TransWikia.com

How to determine if dataset is a suitable representation of the context?

Data Science Asked on June 11, 2021

How can I determine if the data I have collected is a good enough representation of the context? For example, I am working on an object detection system and have been building an image dataset. How can I know if my dataset represents the task? For example, I need to account for instances where the object is close up and far away. But what about contexts/situations I have missed, or not even considered? Is there an art to building datasets?

2 Answers

Before collecting the data, domain knowledge is used to determine plausible variations the task may present. It is not necessary to capture in data all the variations experts may point out (for example, some may be syntheticaly constructed). But domain knowledge indeed dictates the variations a certain task may have to take account for.

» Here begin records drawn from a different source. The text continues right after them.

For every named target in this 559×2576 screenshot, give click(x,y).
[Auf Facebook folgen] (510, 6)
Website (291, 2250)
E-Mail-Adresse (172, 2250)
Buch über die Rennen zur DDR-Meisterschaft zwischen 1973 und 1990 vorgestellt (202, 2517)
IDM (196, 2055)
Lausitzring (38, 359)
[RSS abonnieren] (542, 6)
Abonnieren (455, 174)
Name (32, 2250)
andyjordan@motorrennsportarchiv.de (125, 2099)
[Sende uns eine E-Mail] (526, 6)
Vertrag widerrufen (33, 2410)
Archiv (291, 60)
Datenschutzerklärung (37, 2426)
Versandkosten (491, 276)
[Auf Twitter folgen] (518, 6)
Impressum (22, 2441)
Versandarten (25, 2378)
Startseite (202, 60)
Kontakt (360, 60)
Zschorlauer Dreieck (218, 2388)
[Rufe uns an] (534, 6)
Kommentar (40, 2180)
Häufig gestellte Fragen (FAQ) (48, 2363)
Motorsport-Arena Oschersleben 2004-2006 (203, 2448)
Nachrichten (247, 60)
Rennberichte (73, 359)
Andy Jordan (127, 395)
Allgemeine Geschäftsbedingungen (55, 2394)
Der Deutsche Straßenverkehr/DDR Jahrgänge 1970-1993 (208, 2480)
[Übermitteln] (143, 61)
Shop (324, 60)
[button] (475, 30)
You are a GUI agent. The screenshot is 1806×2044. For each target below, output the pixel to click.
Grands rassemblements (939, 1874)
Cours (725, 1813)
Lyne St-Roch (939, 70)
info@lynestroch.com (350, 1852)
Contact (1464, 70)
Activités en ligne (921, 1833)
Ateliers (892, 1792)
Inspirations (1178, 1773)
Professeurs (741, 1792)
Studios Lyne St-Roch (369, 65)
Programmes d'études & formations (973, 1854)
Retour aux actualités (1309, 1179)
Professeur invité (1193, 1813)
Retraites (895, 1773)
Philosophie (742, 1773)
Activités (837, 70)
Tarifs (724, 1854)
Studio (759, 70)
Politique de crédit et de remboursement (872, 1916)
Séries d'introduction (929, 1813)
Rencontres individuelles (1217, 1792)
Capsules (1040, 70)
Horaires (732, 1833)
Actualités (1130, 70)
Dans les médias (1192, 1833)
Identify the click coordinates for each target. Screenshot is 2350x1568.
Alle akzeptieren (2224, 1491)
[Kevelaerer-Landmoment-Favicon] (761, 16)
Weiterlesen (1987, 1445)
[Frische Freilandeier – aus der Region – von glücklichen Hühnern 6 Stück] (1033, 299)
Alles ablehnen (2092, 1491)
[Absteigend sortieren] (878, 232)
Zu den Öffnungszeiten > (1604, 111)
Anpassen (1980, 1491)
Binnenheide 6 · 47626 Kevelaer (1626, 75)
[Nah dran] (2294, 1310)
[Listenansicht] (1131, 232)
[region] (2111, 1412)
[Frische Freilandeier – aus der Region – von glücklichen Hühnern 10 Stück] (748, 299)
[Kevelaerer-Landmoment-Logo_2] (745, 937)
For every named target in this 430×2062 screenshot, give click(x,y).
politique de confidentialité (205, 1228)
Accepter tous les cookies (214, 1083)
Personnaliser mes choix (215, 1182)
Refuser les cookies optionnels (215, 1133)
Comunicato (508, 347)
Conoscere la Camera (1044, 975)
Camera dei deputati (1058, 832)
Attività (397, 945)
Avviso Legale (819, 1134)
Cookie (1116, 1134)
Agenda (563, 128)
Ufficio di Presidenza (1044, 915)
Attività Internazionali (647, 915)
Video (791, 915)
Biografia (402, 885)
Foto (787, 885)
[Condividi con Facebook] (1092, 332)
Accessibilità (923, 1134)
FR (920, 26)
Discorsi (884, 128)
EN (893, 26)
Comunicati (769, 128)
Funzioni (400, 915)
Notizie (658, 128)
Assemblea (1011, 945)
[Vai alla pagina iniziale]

That being said, one then gathers the data trying to match plausible variations in the percent that domain experts dictate. Again some may even be syntheticaly constructed a-posteriori. Then we have a representative dataset.

In case the dataset proves inadequate, this means domain knowledge needs to be updated with new information about the task.

Correct answer by Nikos M. on June 11, 2021

In general the point of reference is the state of the art: very often there have been people who have built similar datasets in the past, possibly in a different domain or with a different application in mind. Their work (typically published academic papers and/or code) can be used as a baseline: how did they proceed, which problems did they deal with and how, were there any flaws found later with the data, etc.

When the decisions made during the process are supported by the state of the art, you have more arguments to defend the quality of your dataset. Of course it's not a guarantee, but it's a kind of insurance: if it turns out that there's a flaw in your dataset, it can't be held against you unless there was a way to foresee the issue based on similar works.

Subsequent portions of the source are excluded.